WORK TO DO: Copy out every line of the material below word for word. Leave out the pictures.

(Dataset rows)
------------------------------
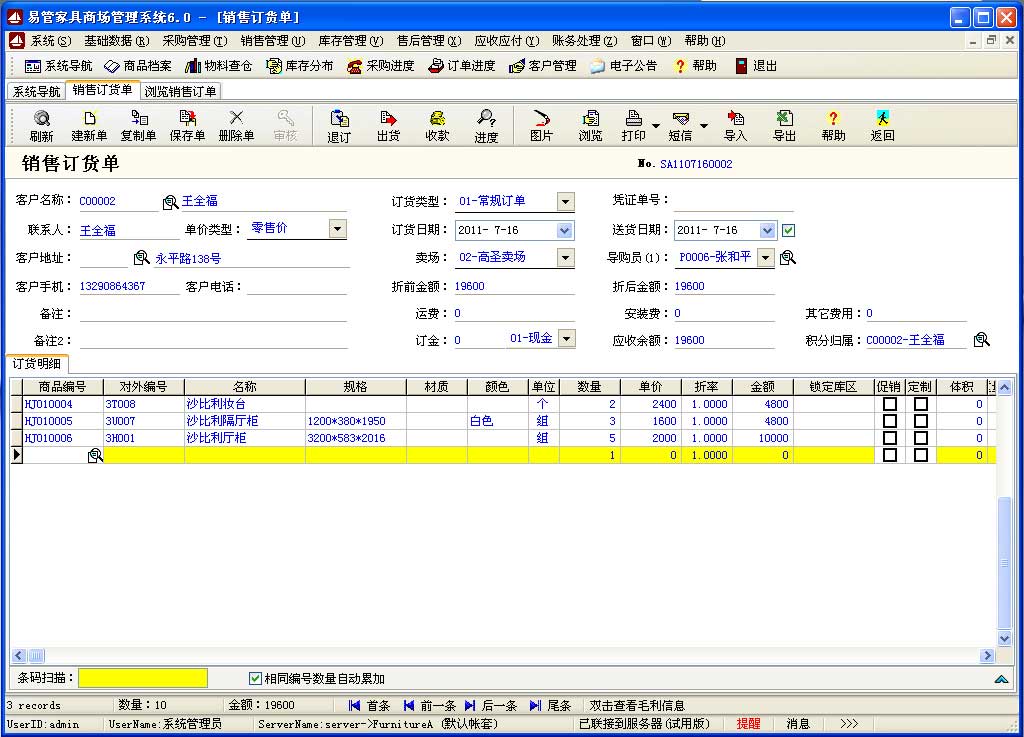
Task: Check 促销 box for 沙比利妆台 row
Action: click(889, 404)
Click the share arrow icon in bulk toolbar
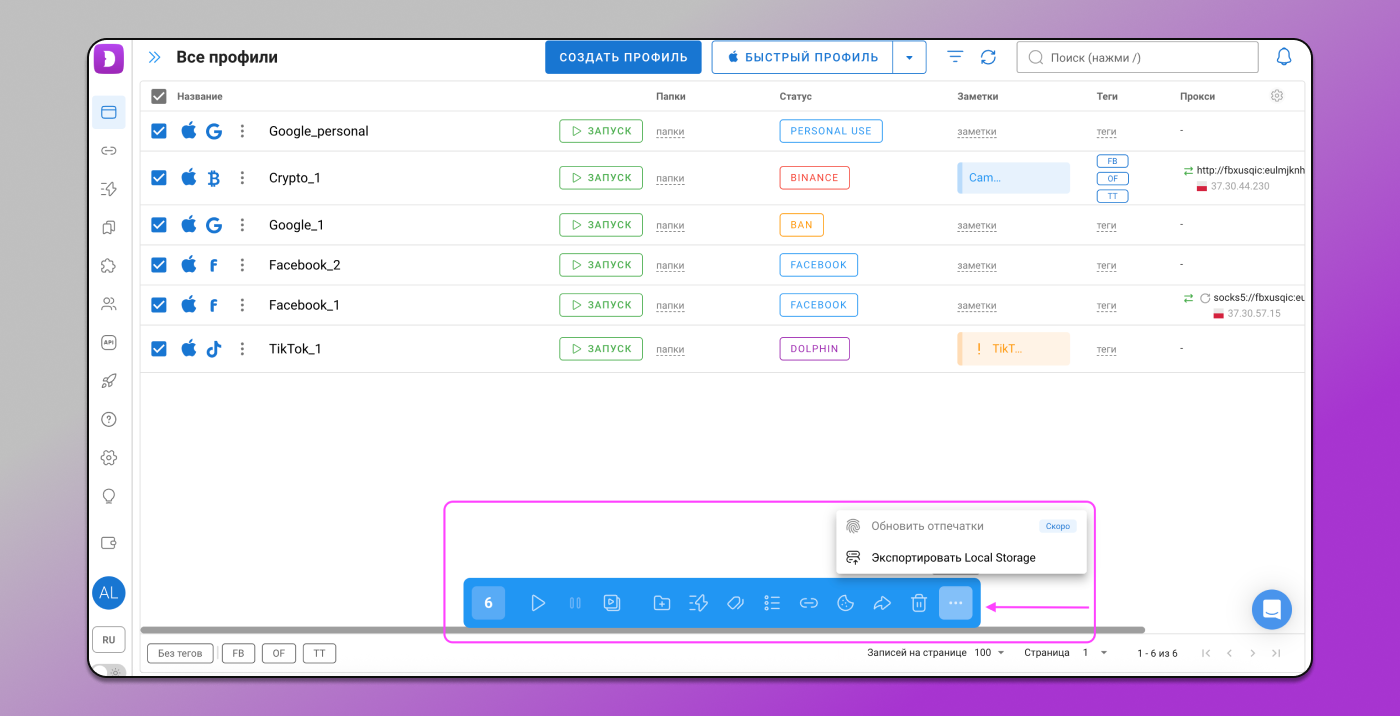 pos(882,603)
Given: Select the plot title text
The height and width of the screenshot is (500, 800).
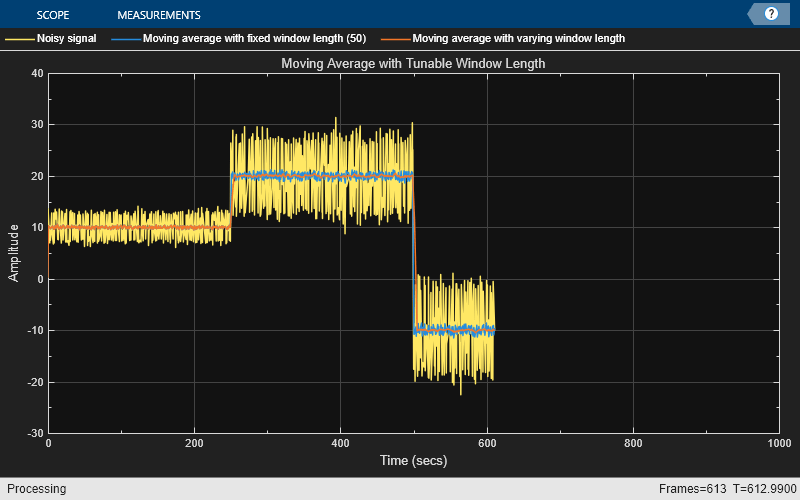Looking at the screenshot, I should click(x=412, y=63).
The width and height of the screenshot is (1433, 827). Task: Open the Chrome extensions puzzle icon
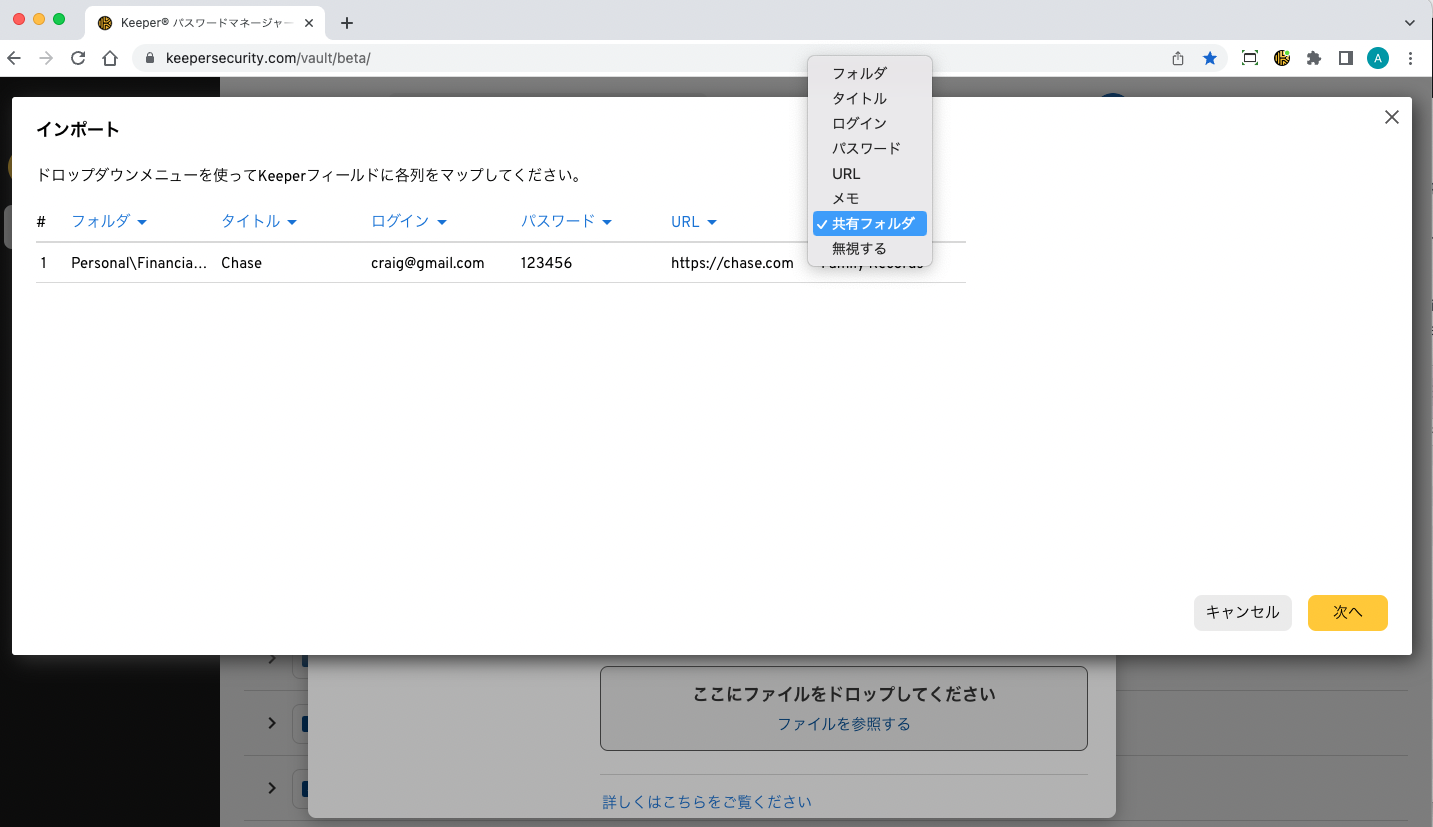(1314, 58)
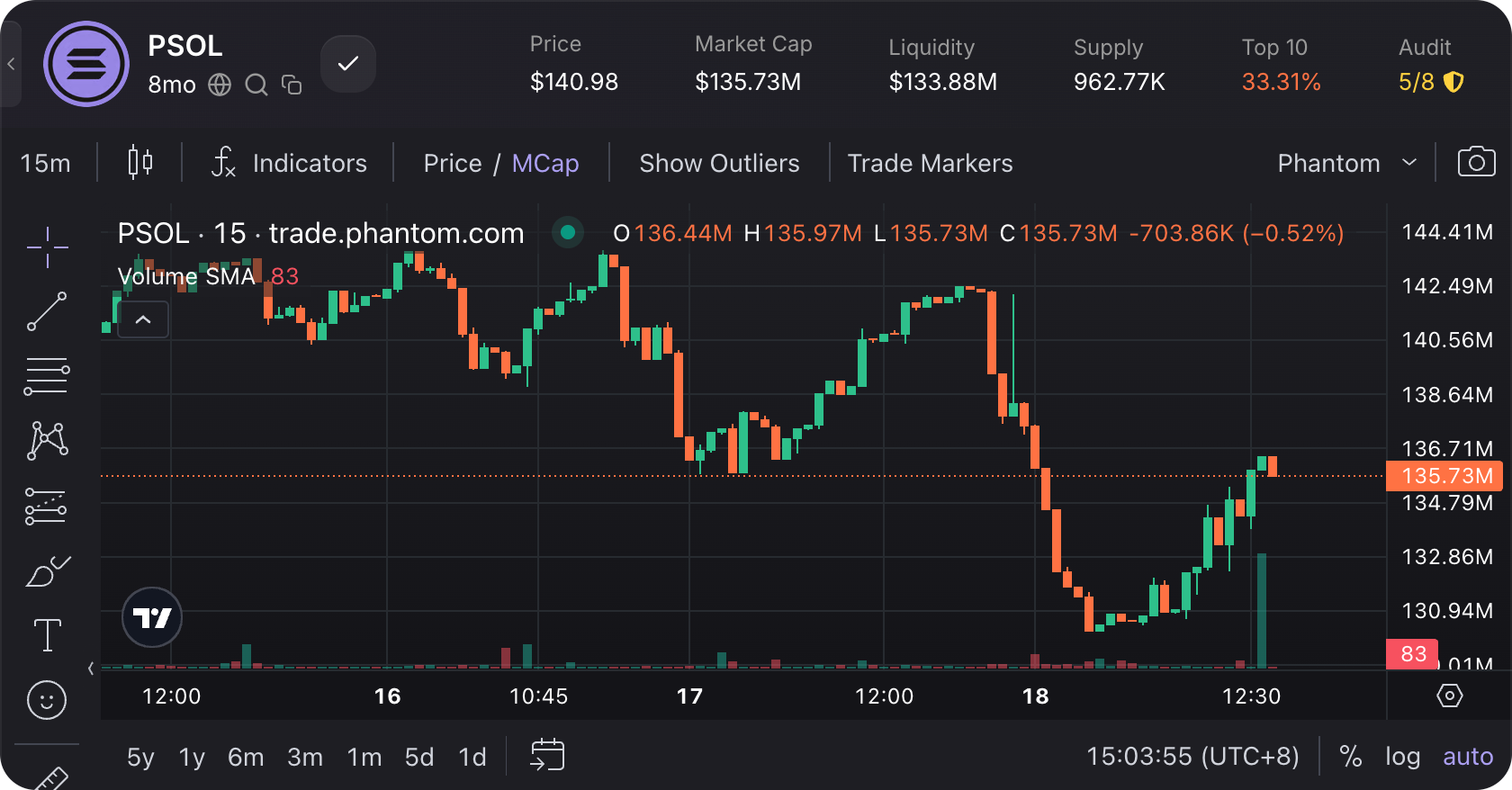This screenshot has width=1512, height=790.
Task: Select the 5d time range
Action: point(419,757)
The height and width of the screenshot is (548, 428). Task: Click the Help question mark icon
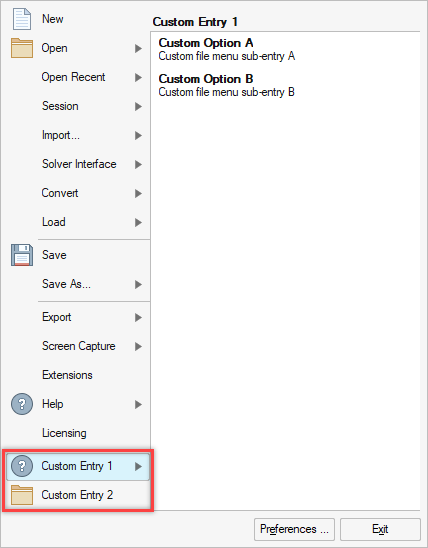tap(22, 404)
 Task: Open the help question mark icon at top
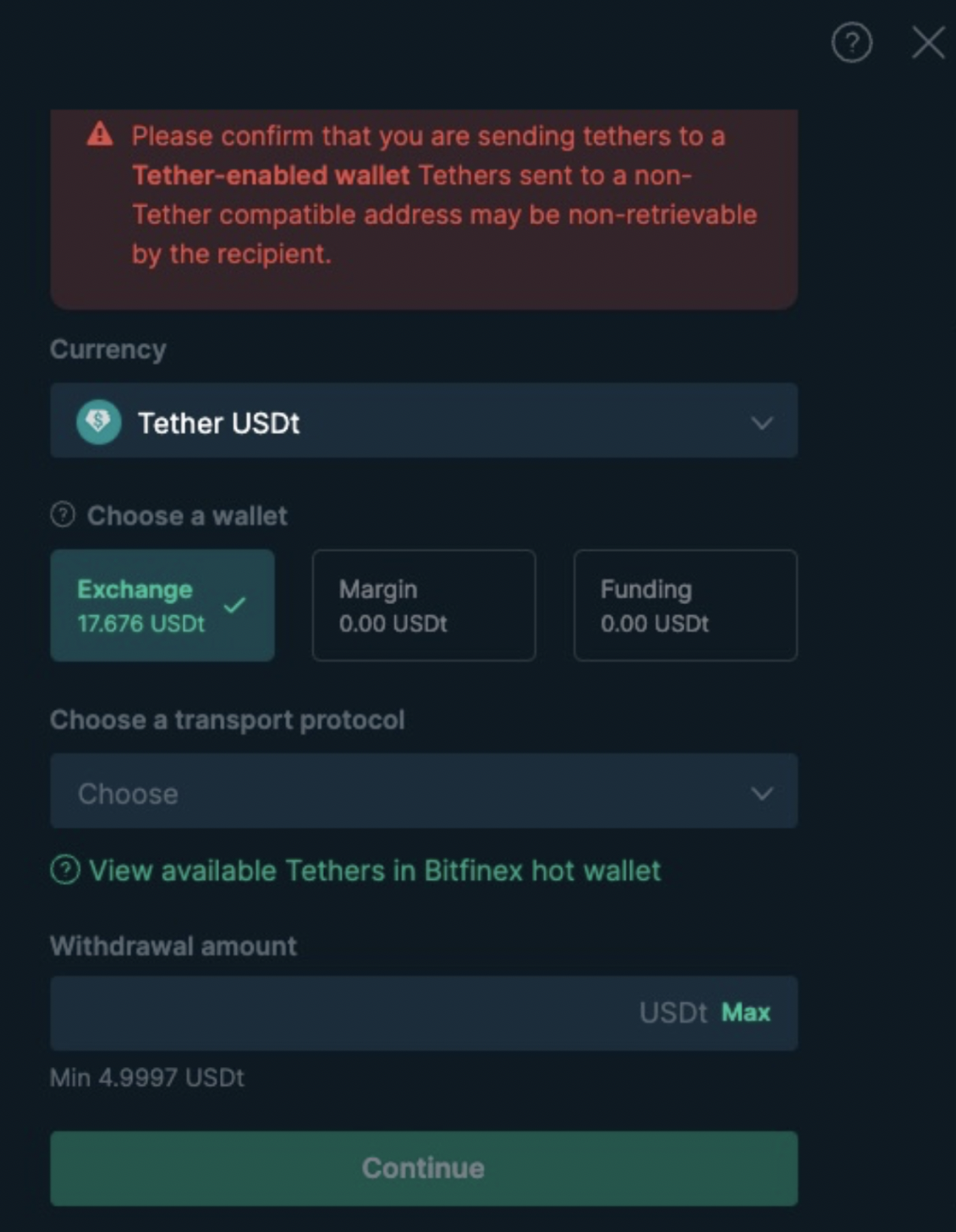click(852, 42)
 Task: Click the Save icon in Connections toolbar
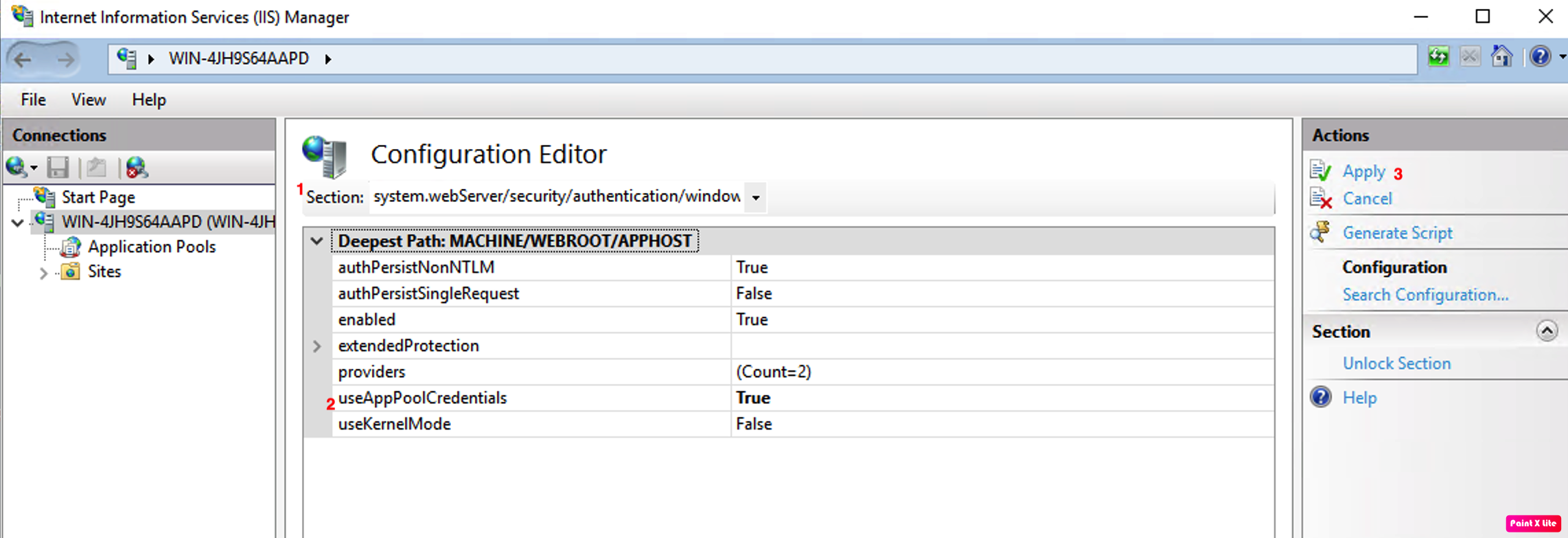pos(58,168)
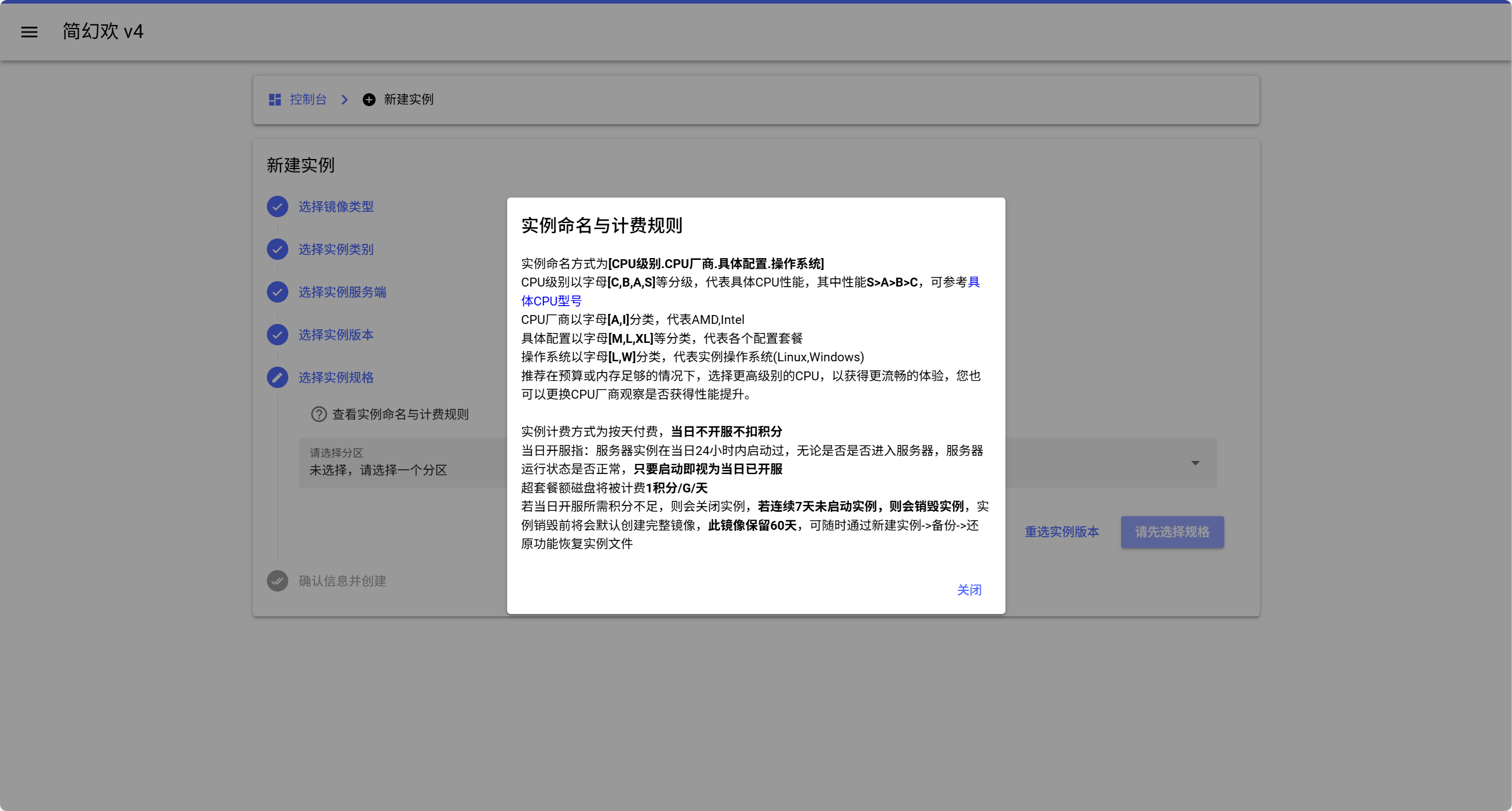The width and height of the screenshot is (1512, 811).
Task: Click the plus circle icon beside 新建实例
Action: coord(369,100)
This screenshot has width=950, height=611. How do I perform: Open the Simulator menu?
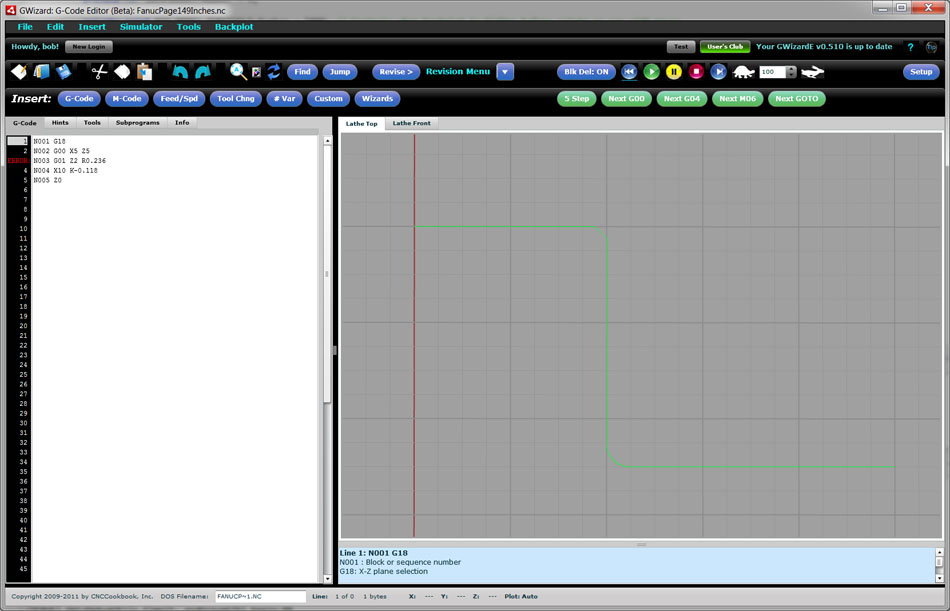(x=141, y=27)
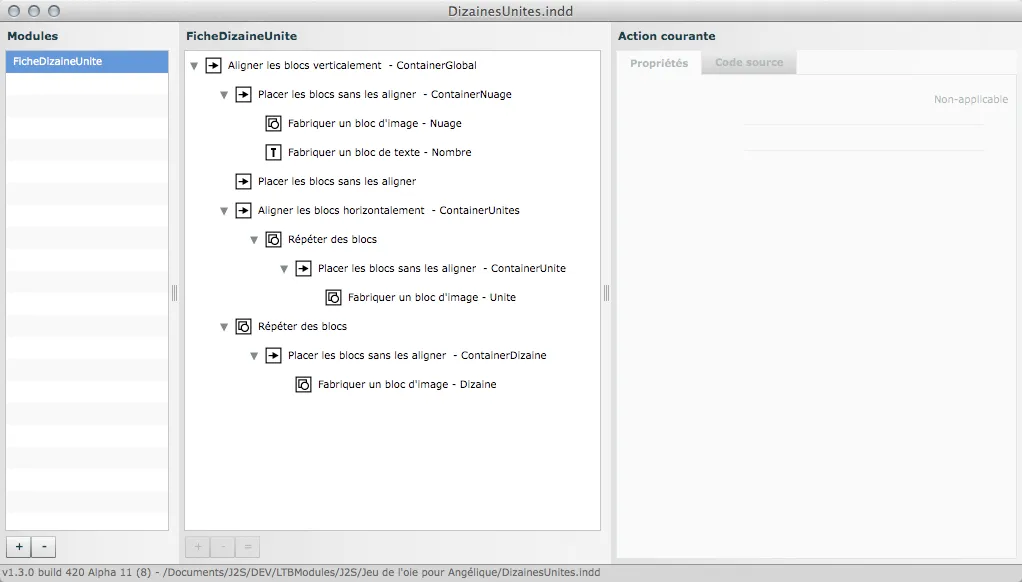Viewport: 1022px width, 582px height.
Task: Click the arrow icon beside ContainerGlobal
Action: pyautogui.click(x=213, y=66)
------------------------------
EXERCISE SOLUTION:
Task: Check 促销 box for 沙比利妆台 row
Action: click(889, 404)
Click the share arrow icon in bulk toolbar
 pos(882,603)
Given: Select the plot title text
The height and width of the screenshot is (500, 800).
Looking at the screenshot, I should click(x=412, y=63).
The width and height of the screenshot is (1433, 827). Task: Open the Chrome extensions puzzle icon
(1314, 58)
This screenshot has width=1512, height=790.
Task: Select the 5d time range
Action: point(419,757)
The height and width of the screenshot is (548, 428). Task: Click the Help question mark icon
tap(22, 404)
 Task: Open the help question mark icon at top
click(852, 42)
 Task: Click the Save icon in Connections toolbar
pos(58,168)
The width and height of the screenshot is (1512, 811).
Task: Click the plus circle icon beside 新建实例
Action: coord(369,100)
This screenshot has width=950, height=611. How do I perform: Open the Simulator menu?
(x=141, y=27)
Viewport: 1022px width, 582px height.
Task: Click the arrow icon beside ContainerGlobal
Action: pyautogui.click(x=213, y=66)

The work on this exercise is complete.